Bruce King


BEYOND OIL
Rethinking paradigms, for a world after oil


by Bruce King

“We have become great because of the lavish use of our resources . . . But the time has come to inquire seriously what will happen when our forests are gone, when the coal, the iron, the oil and the gas are exhausted.” - US President Theodore Roosevelt, May 13, 1908

You and I, we of the Industrial Revolution, are made of oil. We grow our food with oil, we make clothing with oil, and we certainly build, light, cool and heat our buildings with oil. Notwithstanding this generic use of the word “oil” to connote the family of fossil hydrocarbons— petroleum, natural gas, and coal—that we began mining and using in earnest 250 years ago, these assertions are, to a stunning extent, literally true. You are probably wearing petrochemical clothing, recently ate food grown with natural gas fertilisers, will soon use a gas-powered vehicle, and will sleep tonight in a climate controlled with fossil fuel energy. All of this might be fine except for a few problems only recently coming to light: the many and huge toxic hazards to people and environment that are an oil-based economy and its by-products, the abrupt and unpredictable changes to global climate caused by the recent increase of carbon and other substances in the air, and, last but certainly not least, the fact that supply is limited: we’ve already used up half the oil we ever had. The easy and cheap stuff is gone and burned up, and we now fight wars, drill in deep arctic waters, and scratch at the tarry sands of Alberta to keep the tank full. You and I are part of a spectacularly anomalous period of history, and though we think of it as ‘normal’ and fight to preserve it, this anomaly like all others will soon end. We may already be passing the point in time now called ‘peak oil’, the point at which global supplies begin to inexorably fall while demand continues to grow. The oil is running out; there was only so much to start with, so the question of the party ending is not “if” but merely “How soon, and how hard?” As the oil gets more and more expensive, we will have to reinvent—or remember—how to get by without all the cheap, intense, polluting energy. We will have to build with brains, not oil. The built environment accounts for a huge proportion of the material and energy that humankind consumes, and all over the world, developers, builders, architects and engineers are engaging the design challenge that is green building. This is driven as much by practical concerns such as indoor health and comfort, and reduced energy bills, as it is by regulation or the yet-developing carbon trading markets.

-- PROBLEMS TO SOLVE --
• 1. According to the essay on a world after oil, what share of the oil we ever had has already been used?
• 2. Summarize the essay on a world after oil in two sentences.
• 3. Go on with the essay on a world after oil, starting after its final sentence.

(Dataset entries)
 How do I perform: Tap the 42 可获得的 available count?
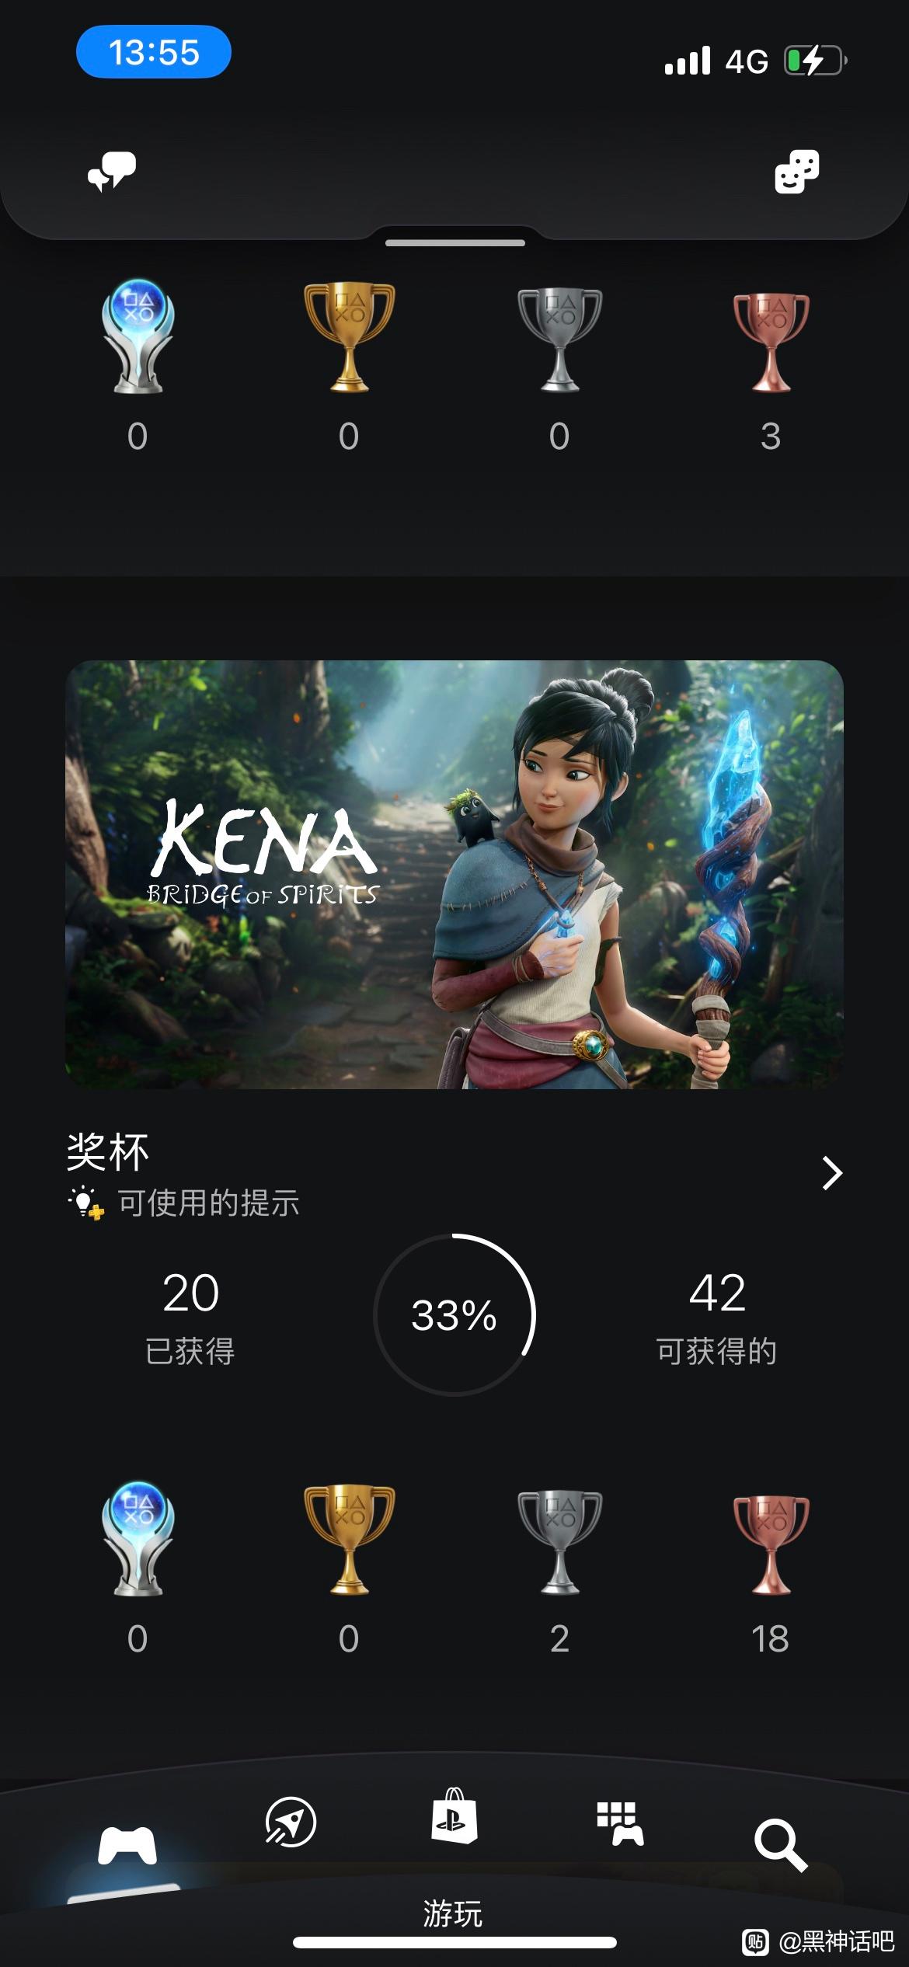717,1318
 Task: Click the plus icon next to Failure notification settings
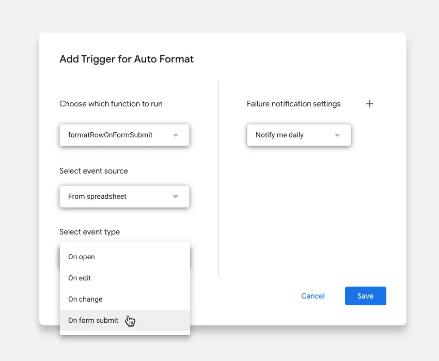coord(370,104)
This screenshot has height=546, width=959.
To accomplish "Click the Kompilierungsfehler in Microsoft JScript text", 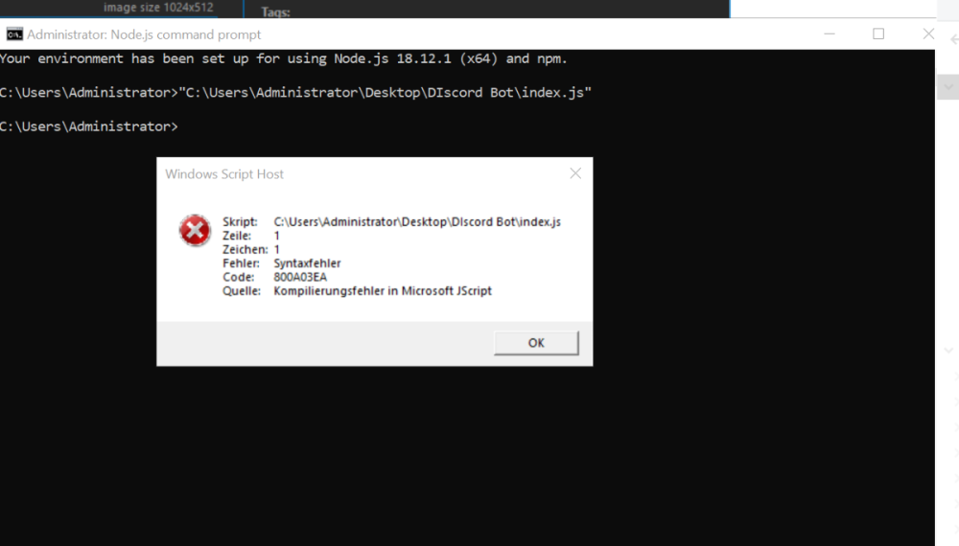I will (x=383, y=290).
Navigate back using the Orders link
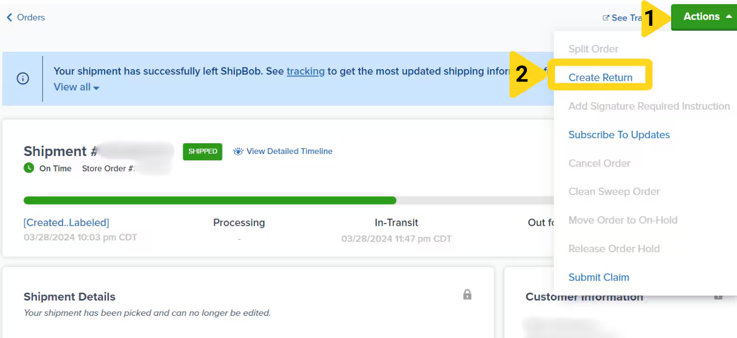The height and width of the screenshot is (338, 737). [30, 16]
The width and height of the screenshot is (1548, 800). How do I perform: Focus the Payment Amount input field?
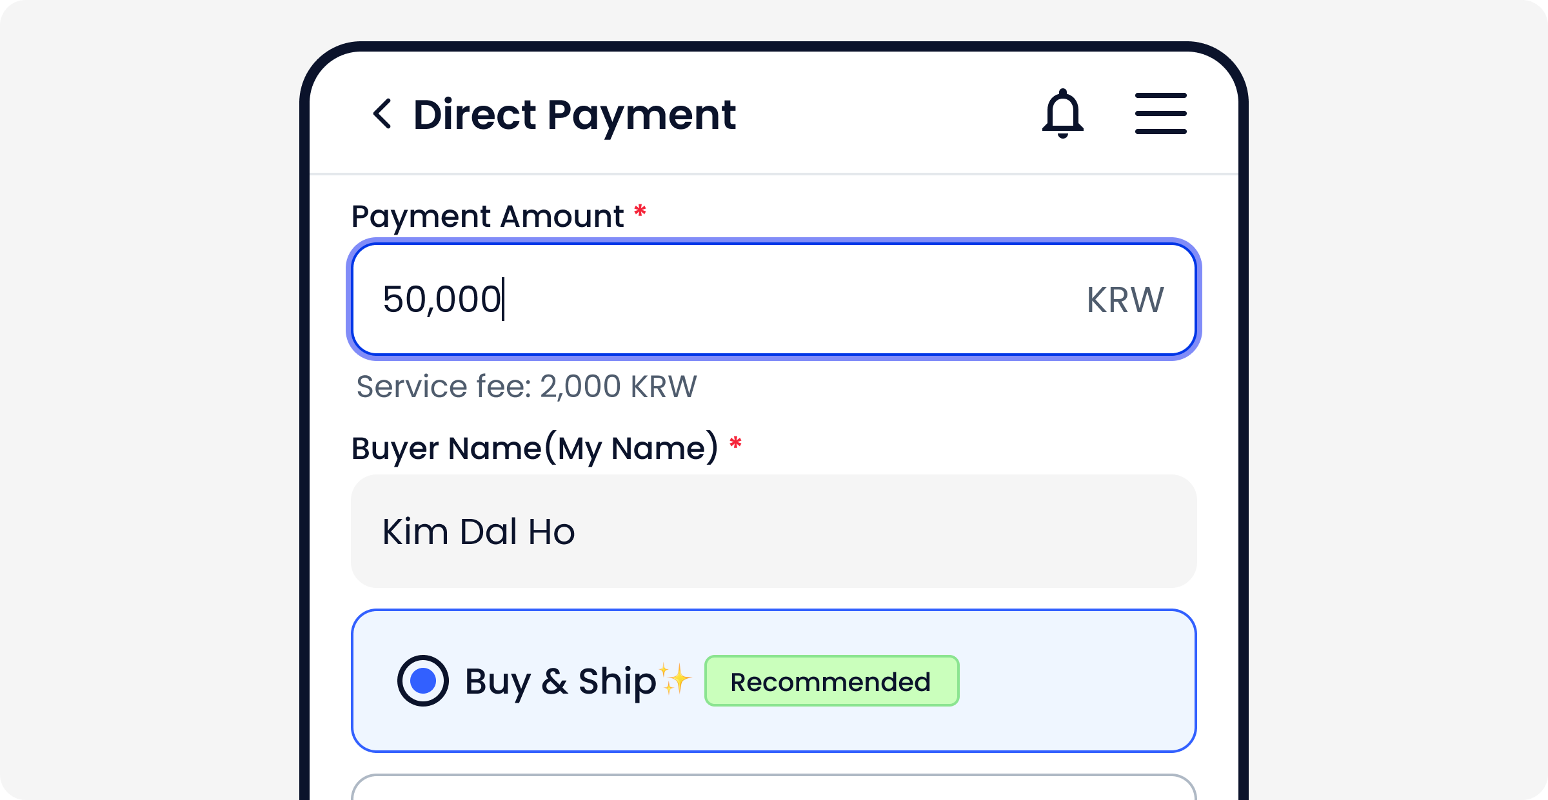pyautogui.click(x=774, y=299)
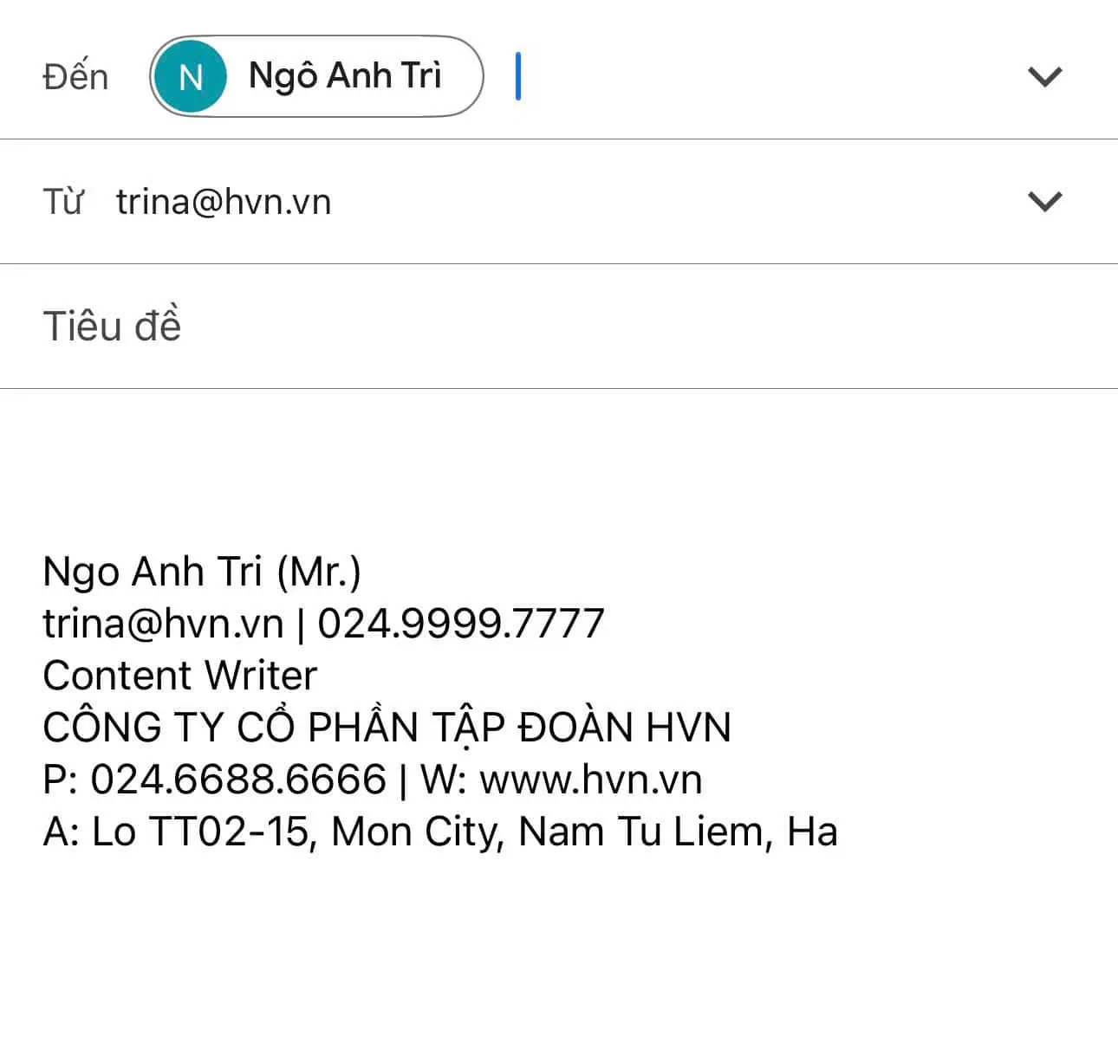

-- RESPONSES FOR EACH TASK --
• 1. Half of it.

• 2. Modern industrial life depends on fossil hydrocarbons for food, clothing, transport and buildings, but that dependence brings toxic hazards, abrupt climate change and a limited supply, half of which is already used. As oil grows more expensive, people will have to build with brains rather than oil, and developers, builders, architects and engineers worldwide are taking up green building for practical reasons as much as for regulation or carbon trading.

• 3.
Recent experiences in America and elsewhere have added to new sense of urgency and importance to green design: the dramatic vulnerability of modern buildings to the power losses that accompany cataclysmic natural and terrorist events. How useable will your latest project be if left without electricity for three weeks? You probably have a diesel generator in the basement that can keep the lights on for a while, but for how long? Heating, cooling, lights, elevators and water supply can and sooner or later will be interrupted—and for more than a few hours. Both weather and political relations are becoming increasingly unstable, and the coal, oil and gas from which we get power will only get more scarce and expensive.

The architectural response paradigm to this is called ‘passive survivability’: make buildings as useful and hospitable as possible in the event of an extended loss of power. A failure to do so can have far more terrible effects on human life and safety than flawed structural design of wind and earthquake systems. And, it turns out, the checklist for passive survivability is identical to that for good green design: passive solar and wind design, insulation, non-toxic materials and indoor air, onsite energy generation, efficient appliances and equipment, water collection and reuse, and so on. Here in California it’s fairly easy to get by without external energy input, but for most of the world—and for most builders—design for survivability is both challenging and essential. We can build structures that continue to take care of people and our bottom line, long after the lights have gone out. Green design is no longer just for ‘do-gooders’; it is an essential aspect of life safety that should be codified like fire and structure. It is a smart way to protect a huge investment, and it is just the smart way to build in a fast-changing and dangerous world.

Bruce King is the founder and Director of the Ecological Building Network, and the founder of the Green Building Press. Bruce is a registered structural engineer with a private structural consulting practice in San Rafael, California. He also serves as a Clean Technology advisor to venture capital firms near San Francisco.